言葉の力は、身近な大人との「対話」を通して育まれます。「対話」とは、質問して返事を待つ、気持ちを受け止めて反応するという双方向のやりとりです。テレビや動画ではこの「双方向のやりとり」ができないため、会話力は育ちにくくなります。
3.子どもがコミュニケーション能力を持つことのメリット
子どもの頃からこの「橋をかける力」を育てることで、さまざまなメリットがあります。ここでは、代表的なものをいくつか紹介します。
①友達との関係がスムーズになる
子どもにとって友達との関係は、社会性を育てる大切な場です。
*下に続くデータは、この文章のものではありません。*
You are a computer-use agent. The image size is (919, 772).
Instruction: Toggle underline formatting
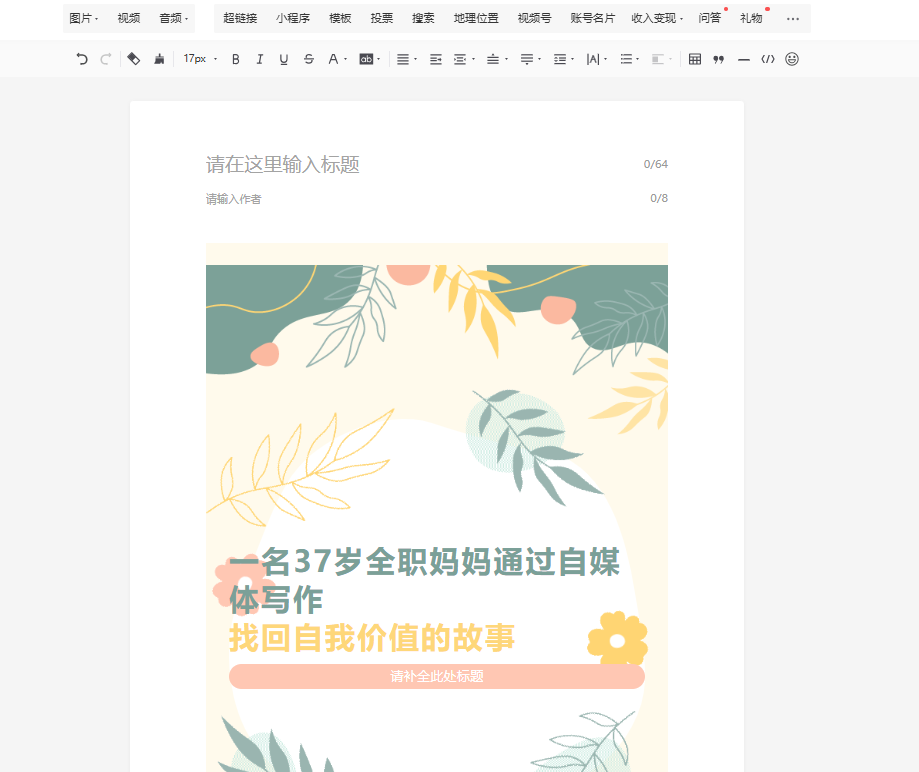pos(284,59)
お互いに「どんなことがうれしいのか」「何をされたら嫌か」を言葉で伝え合うことで、トラブルを回避したり、より仲良くなったりすることができます。
実例:
たとえば、おもちゃの取り合いになった時、「それ、使いたいんだけど、あとで貸してくれる?」と言える子と、「だめ!」とだけ言ってしまう子では、その後の人間関係に大きな差が出てきます。
②自己肯定感が育つ
自分の気持ちや意見を受け止めてもらえる体験が増えると、「自分は受け入れてもらえる」「大事にされている」と感じるようになります。これは、**自己肯定感(自分を価値ある存在だと感じる気持ち)**の土台になります。
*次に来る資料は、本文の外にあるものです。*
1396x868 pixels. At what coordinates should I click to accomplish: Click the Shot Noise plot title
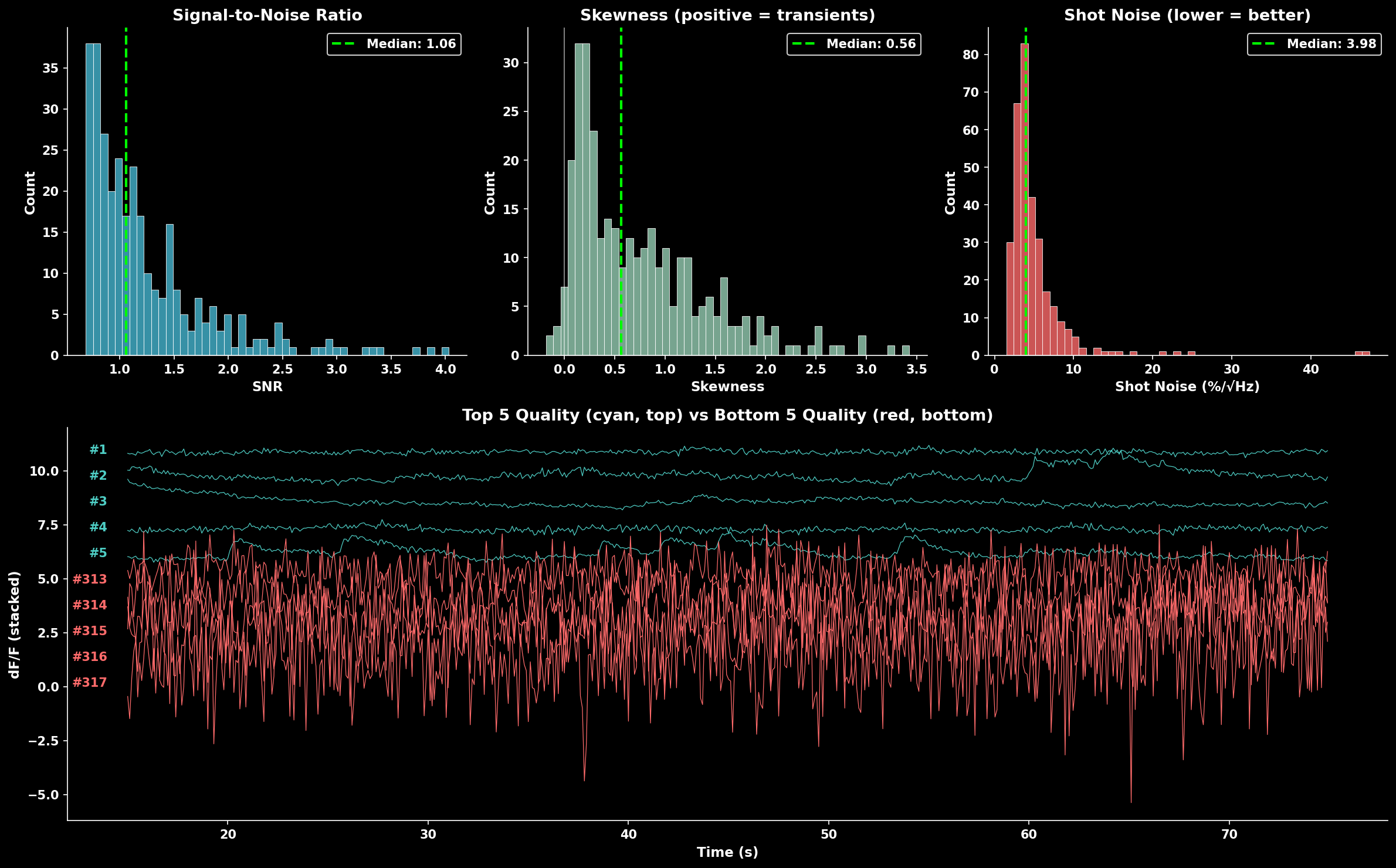[x=1187, y=15]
自己肯定感が高い子どもは、失敗してもくじけず、チャレンジする力も育ちやすくなります。
③学校生活でのトラブルを防ぎやすくなる
先生やクラスメートとの間で、小さな誤解やすれ違いがあっても、それを言葉でうまく説明できれば、トラブルを大きくすることなく解決できます。
補足説明:
実際、小学校でのトラブルの多くは「言いたいことがうまく伝えられなかった」「相手の気持ちを想像できなかった」ことが原因です。つまり、コミュニケーション力が高いと、そういった問題を未然に防げる可能性が高くなるのです。
④将来の社会性・職業能力にもつながる
大人になってからも、職場や家庭などあらゆる場面でコミュニケーションは必要です。どれだけ知識やスキルがあっても、「人とうまくやっていけない」と苦労するケースは少なくありません。
子どものうちから、「人と話す」「聞く」「伝える」といった力を伸ばしておくことは、社会で生きていくための土台作りでもあるのです。

4.対策と家庭でできる工夫
では、どうすれば子どものコミュニケーション能力を伸ばせるのでしょうか?家庭でできることをいくつか紹介します。
① 意識して「会話の時間」をつくる
夕食中の「今日、どんなことがあった?」という何気ない一言でもかまいません。子どもが自分の言葉で話す機会を増やすことが大切です。
ポイント:
・すぐに結論を求めない
・話の途中で口をはさまない
・最後まで話を聞く
このように「話しやすい空気」をつくることで、子どもは安心して言葉を使えるようになります。
②一緒に絵本を読む・読んでもらう
絵本は「言葉の宝庫」です。登場人物の気持ちを想像しながら読むことで、語彙力だけでなく、感情を言葉で表す練習にもなります。

アドバイス:
「この子、どんな気持ちだったと思う?」と問いかけることで、気持ちを言葉にする力が育ちます。
③デジタル時間をコントロールする
完全にやめさせるのは現実的ではありませんが、「見る時間」と「人と話す時間」のバランスを取ることが大切です。親子でルールを作り、納得したうえで運用するのが理想です。
5.おわりに
子どものコミュニケーション能力は、自然には育ちません。
家庭や日常の中で「人と関わる経験」を通して、少しずつ伸びていくものです。私たち大人が「言葉のキャッチボール」を意識的に増やしていくことで、子どもたちの未来の力を育てていくことができます。
まずは今日、子どもに「最近楽しかったことある?」と聞いてみるところから始めてみませんか?